歴史の先生


私は学生時代の頃から勉強が苦手だった

高校もギリギリ卒業した

勉強は嫌いでも学校は大好きだった

どんだけ前日に夜遊びしても次の日に遅刻などせずに登校して授業中に寝ていた

退学なんてしたくなかったし、退学したところで特別やりたい事もなかった

同級生の中には好きな奴もいたし嫌いな奴もいた

何というか、ある程度決められた枠内で工夫して遊び倒すのが好きだった

これは音楽等のジャンルにも言える事で

時々耳にする「ジャンルに縛られたくない」って台詞を聞くと「分かってないなぁ~」と感じる

例えばロックバンドでいえばラモーンズなんかは縛りの極地だ

全ての曲が3分ぐらいでカウントのワンツースリーフォー!で曲が始まる

そして基本的にポップだ

決められた枠内で様々な事を挑戦する難しさって、やってみると飽きないし楽しいし

好き勝手な音を出しても良いという状況なんかより遥かにクリエイティブな行為だ

学校に通っていると好きな科目と苦手な科目が自分の中で出てくる

私は歴史と国語の教科が好きだった

その証拠に現国と世界史と日本史の偏差値が80を超えていた

他の理数系が全て赤点で

凄くバランスが悪い生徒だった

国語が好きなのは昔から本を読むのが好きだった

歴史が好きなのは中学一年生からだ

歴史の先生が授業1回目の最初に言った言葉が今でも忘れられない

「歴史の教科だけは人が生きていくのに絶対不可欠なんだ、他の教科は無くても人は生きていけるが歴史だけは無くてはならない」

[コレクション項目]
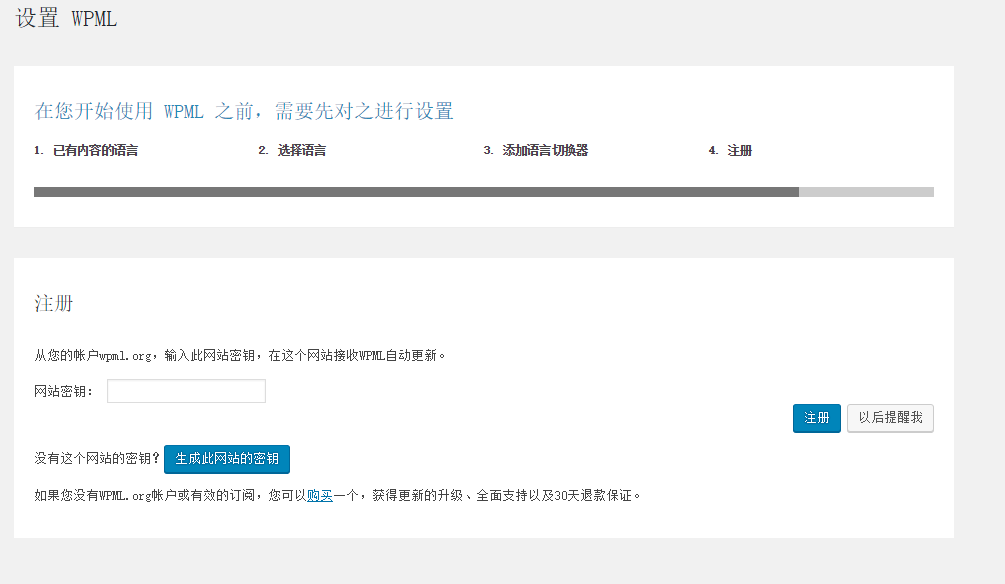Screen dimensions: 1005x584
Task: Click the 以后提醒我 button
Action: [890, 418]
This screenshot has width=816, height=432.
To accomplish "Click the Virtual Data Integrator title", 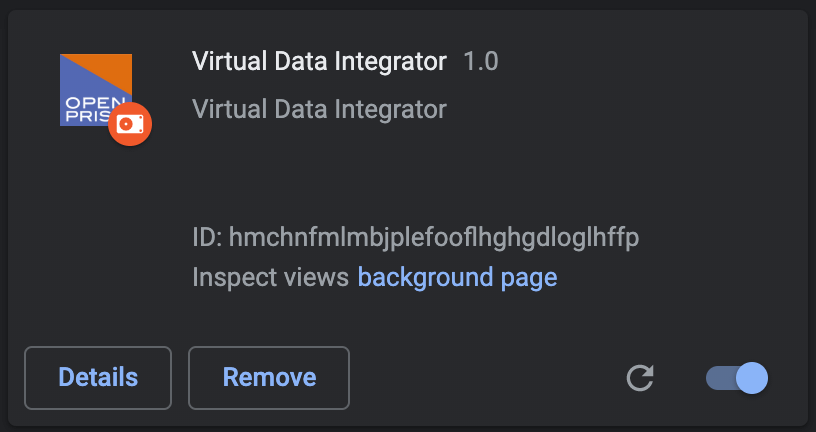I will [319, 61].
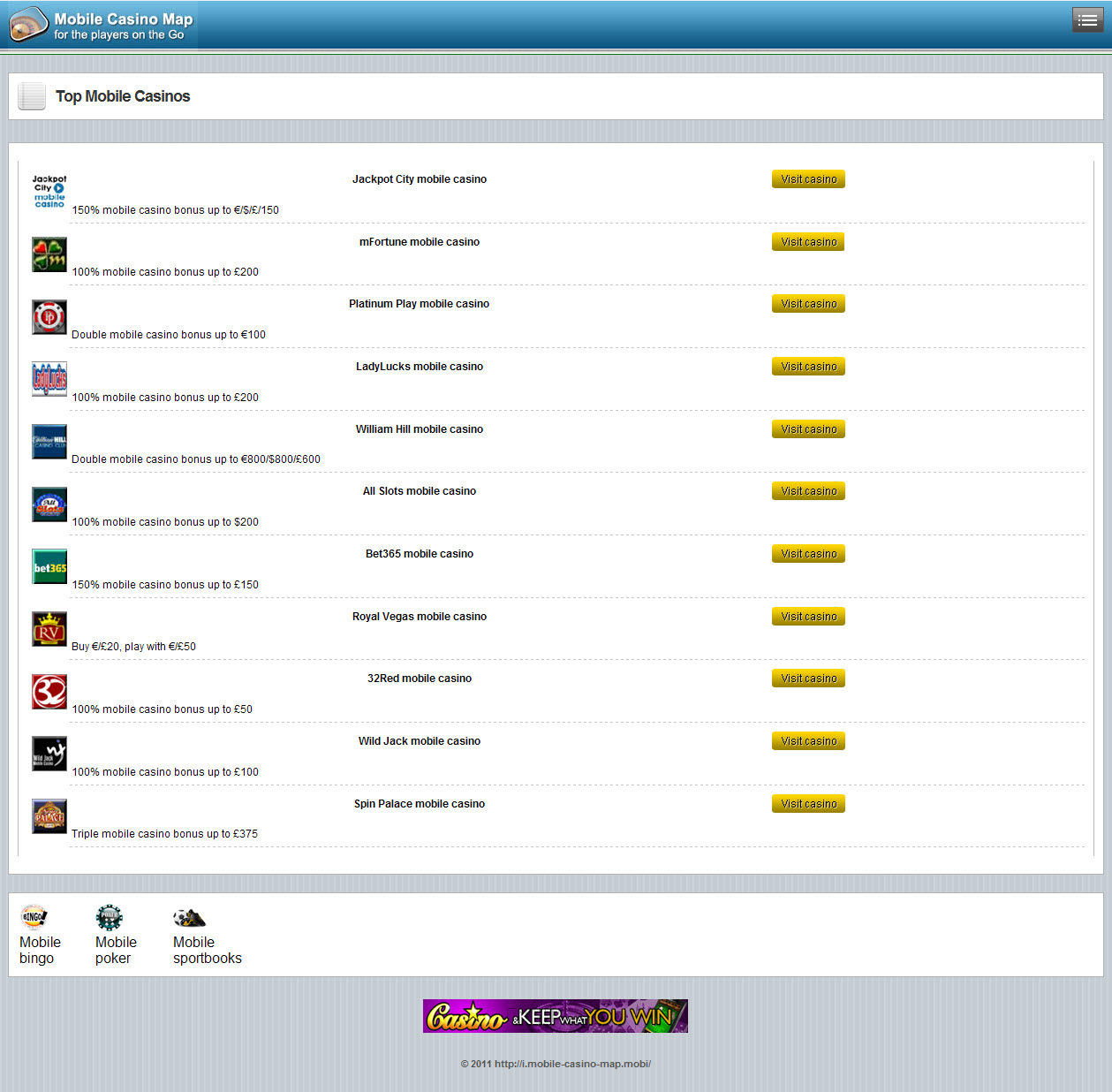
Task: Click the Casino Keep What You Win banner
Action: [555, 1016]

--- 取り組む課題 ---
• 1. 歴史の先生についての文章で、筆者の偏差値が80を超えていたのはどの科目ですか？
• 2. 歴史の先生についての文章で、「どんだけ前日に」で始まる段落を、要点を残してもっと短く書き直してもらえますか？
• 3. 歴史の先生についての文章から、「他の理数系が全て赤点で」から「歴史だけは無くてはならない」」までの部分をそのまま出力してください。
データはこの作業には関係しません。

--- 想定される回答 ---
• 1. 現国、世界史、日本史です。

• 2. 前夜に遊んでも遅刻せずに登校し、授業中は寝ていた。

• 3.
他の理数系が全て赤点で

凄くバランスが悪い生徒だった

国語が好きなのは昔から本を読むのが好きだった

歴史が好きなのは中学一年生からだ

歴史の先生が授業1回目の最初に言った言葉が今でも忘れられない

「歴史の教科だけは人が生きていくのに絶対不可欠なんだ、他の教科は無くても人は生きていけるが歴史だけは無くてはならない」